For Suber, however, 'positioning' seems to mean something rather like 'name-calling': noticeably, his positionings are, literally, called by name. We are entirely in agreement that this is a unhelpful exercise, Where we are not in agreement is that Suber's project, it seems to me, is cast, epistemologically and methodologically, in the mirror image of the very 'name-calling' he derides: specifically, his project is structured by a decidedly instrumental view of legal theory as a kind of mechanical process of application. I take this to be an equally unhelpful exercise. It is an exercise which conceptualises jurisprudence as a series of already fully constituted, coherent, unified theoretical positions which can be 'applied' to any object of analysis, as if the particularity of that object were effectively irrelevant, invisible and theoretically inconsequential.
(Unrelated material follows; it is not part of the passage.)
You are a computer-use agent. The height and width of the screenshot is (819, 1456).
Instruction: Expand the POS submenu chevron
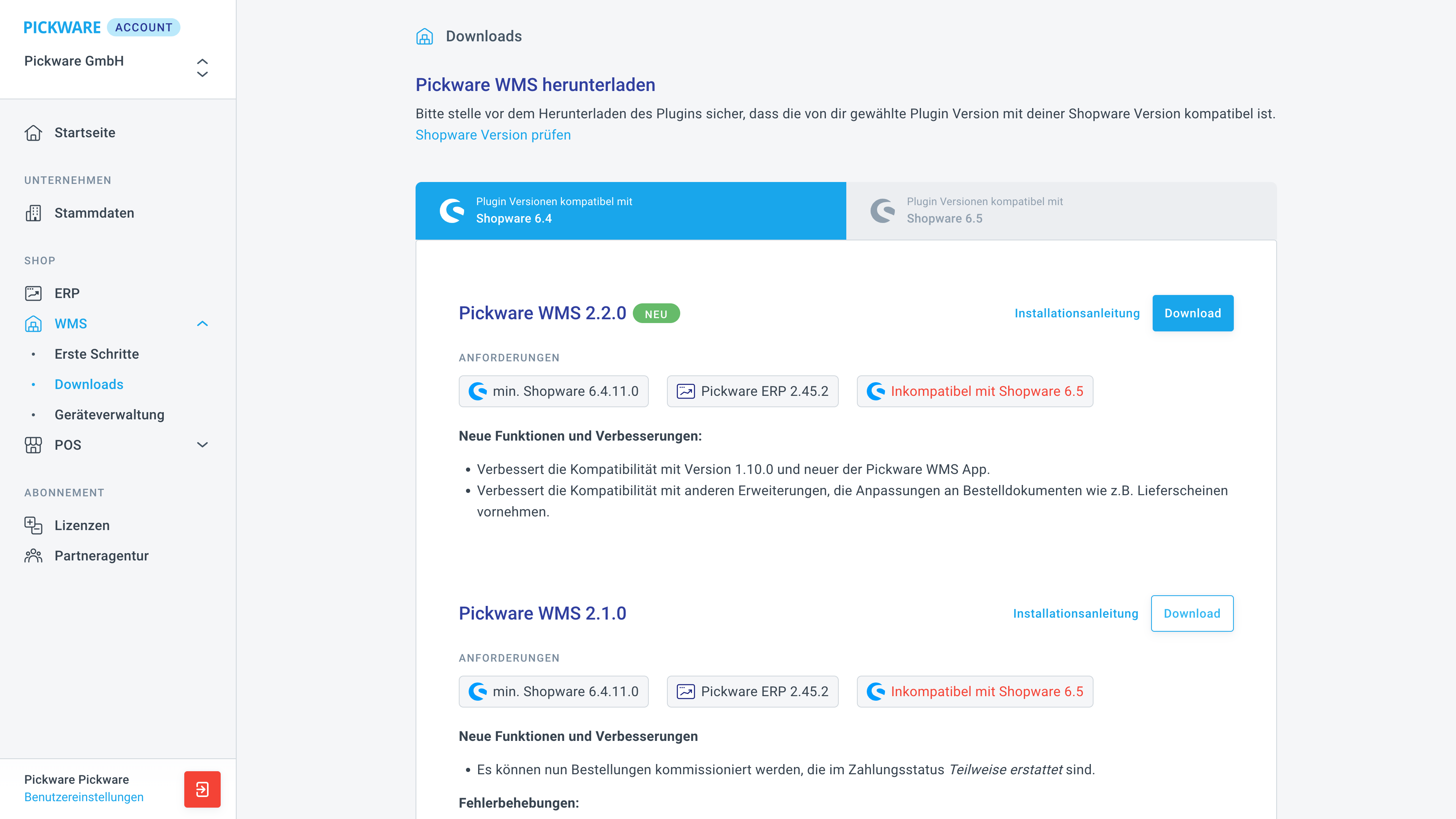pyautogui.click(x=202, y=445)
Hence, although lamenting that it is impossible to display all of the major schools of contemporary legal theory, Suber is encouraged by the fact that 'most of the major contemporary movements in jurisprudence can find a foothold in these facts.'" I rather take the view that if the best that one can achieve in the 'application' of any particular jurisprudential position is a 'foothold' then that is to have achieved very little: one might be better engaged spelunking in some other boring cave.

34 Note 4 at cover. 35 Note 4 at ix. 36 Note 4 at x. 37 Note 4 at ix. 38 Note 4 at x.